WikiLeaks, cyberwar and Julian Assange: Bernd Debusmann
By Bernd Debusmann
(Reuters) - What started out as a small group of activists operating a clearing house for leaked secret documents, WikiLeaks looks like turning into an international grass roots movement that needs no central figure to fight a "data war" in the name of Internet freedom.
It could be a long war, no matter whether Julian Assange, the founder of WikiLeaks, remains the world's most prominent anti-secrecy figure or not.
Since November 28, when WikiLeaks began releasing a quarter of a million classified U.S. State Department cables from embassies around the world, there have been several attempts to drive the organization off the Internet and cut its channels for receiving donations. A day after Assange was arrested in London, Internet activists struck back.
While he was in prison, cut off from contact with his organization, computer hackers attacked the websites of MasterCard, Visa, and PayPal which had stopped processing donations for WikiLeaks; Amazon.com, which had banished WikiLeaks from using its rented servers; a Swiss bank and the website of the Swedish prosecutor who had issued an arrest warrant for Assange on charges of sexual misconduct.
"This movement is bigger than Assange," said a comment in one of the dozens of passionate Internet debates on Operation Payback, as the counter-attack was called. Peter LaVenia, a leader of the New York State Green Party, described WikiLeaks as "the most important thing to happen to the cause of democratic rule" since the student revolts of 1968 in the U.S. and Europe. The mood and tone of pro-WikiLeak activists indeed evoke memories of the anti-establishment sentiment of 1968.
Since 2007, when Assange, a 39-year-old ex-hacker, set up WikiLeaks, his organization has been closely identified with him as the indispensable leader. He has described himself as "the heart and soul of this organization, its founder, philosopher, spokesperson, original coder, organizer, financier and all the rest." But the last few days of "hacktivism" show that even without him, the genie he uncorked could not be stuffed back into the bottle.
"This is cyber guerrilla warfare," said Charles Dodd, a consultant to U.S. government agencies on cyber security. "They attack from the shadows and they have no fear of retaliation. There are no rules of engagement in this kind of emerging warfare."
In the Kalashnikov-carrying kind of guerrilla war, one of the aims is to provoke the government into harsh reactions that generate sympathy for the cause and attract new followers. The American reaction to WikiLeaks' dump of embassy cables seems to have achieved just that.
PRESSURE AND INTIMIDATION
Politicians from both sides of the spectrum have portrayed him as an arch-villain. Right-wing pundits have called for his assassination. Mike Huckabee, a presidential contender in 2008, says he should be executed. The companies that cut off ties with WikiLeaks denied having caved to pressure from the U.S. government, but that was not the perception abroad.

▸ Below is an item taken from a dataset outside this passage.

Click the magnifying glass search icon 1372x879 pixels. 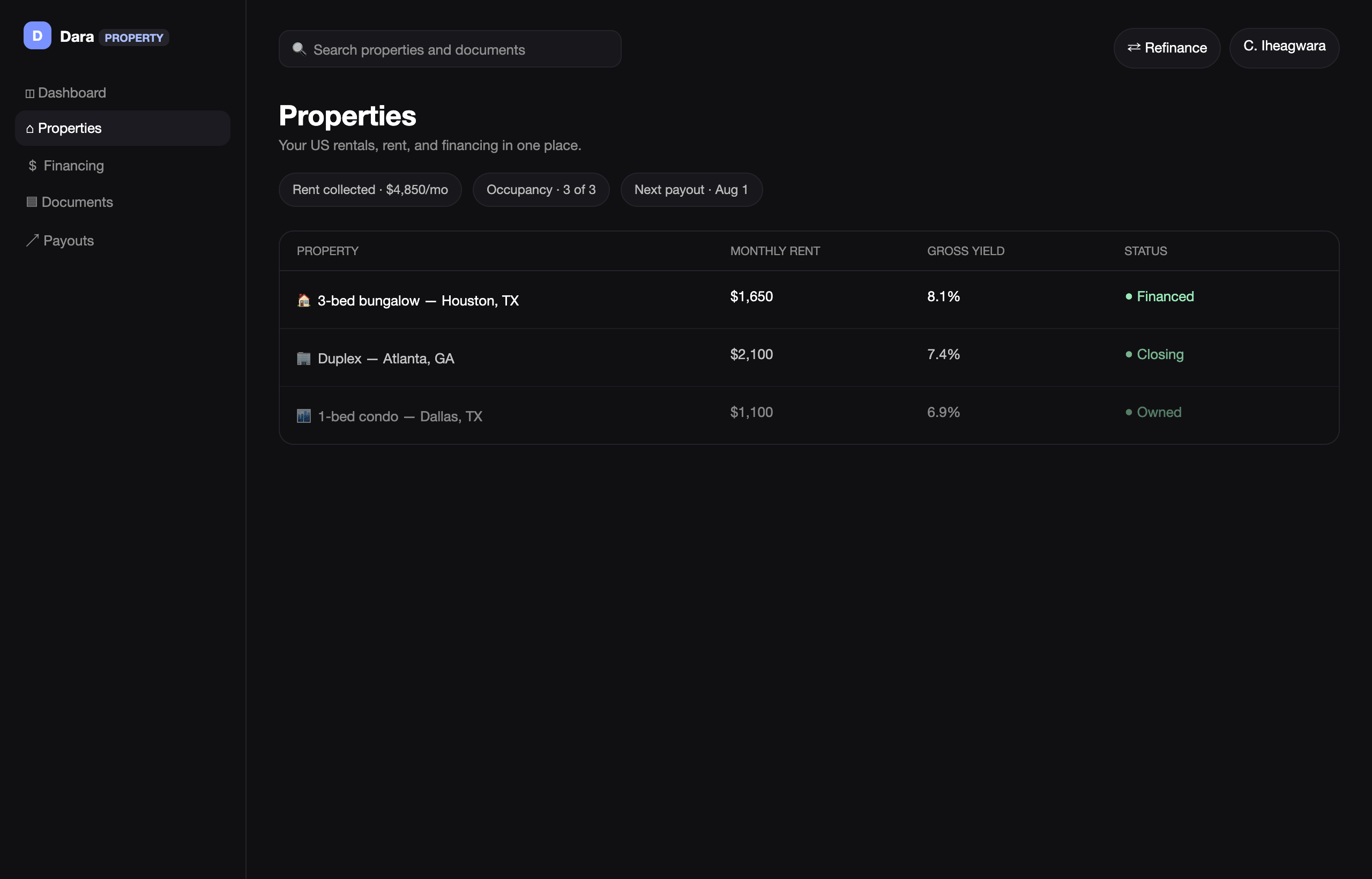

In Geneva, the United Nations High Commissioner for Human Rights, Navi Pillay, expressed "concern about reports" of pressure on private companies to close down credit lines for WikiLeak donations. "If WikiLeaks has committed any recognizable illegal act, then this should be handled through the legal system," she said, "and not through pressure and intimidation including on third parties."
Particularly not, she might have added, in a country whose Secretary of State, Hillary Clinton, had waxed lyrical in a speech in January about an Internet free of government interference and the need for American companies not to buckle to any form of censorship. "American companies need to make a principled stand. This needs to be part of our national brand."
Nice words, well delivered. But the before-and-after WikiLeaks comparison of Clinton statements is stark. The leaks of the cables, many with brutally frank assessments of foreign leaders, were not just an attack on America's foreign policy interests but "an attack on the international community," she said. Clinton did not return to the subject of principled American companies or the national brand.
President Barack Obama has stayed away from the WikiLeaks controversy entirely. But his attorney general, Eric Holder, is trying to put together a legal case that would allow Assange's extradition from Sweden to the United States. It's a hard case to make because officials have yet to answer convincingly the question why WikiLeaks' boss should be tried and not executives of the New York Times, the U.S. newspaper that printed some of the most sensitive leaked correspondence.
Getting Assange, an Australian, into an American court would also be a serious tactical mistake. It would turn him into a free speech martyr at a time disaffected former WikiLeaks staffers are preparing to launch a rival anti-secrecy site. Why? They left because of his high-handed management style and the organization's lack of transparency.
The respected Stockholm newspaper Dagens Nyheter quoted one of the prospective founders of the new group as saying they wanted an organization that was "democratically governed, rather than limited to one group or individual." That doesn't mean letting up on making official secrets public.
"Our long-term goal is to build a strong, transparent platform to support whistleblowers, while at the same time encouraging others to start similar projects."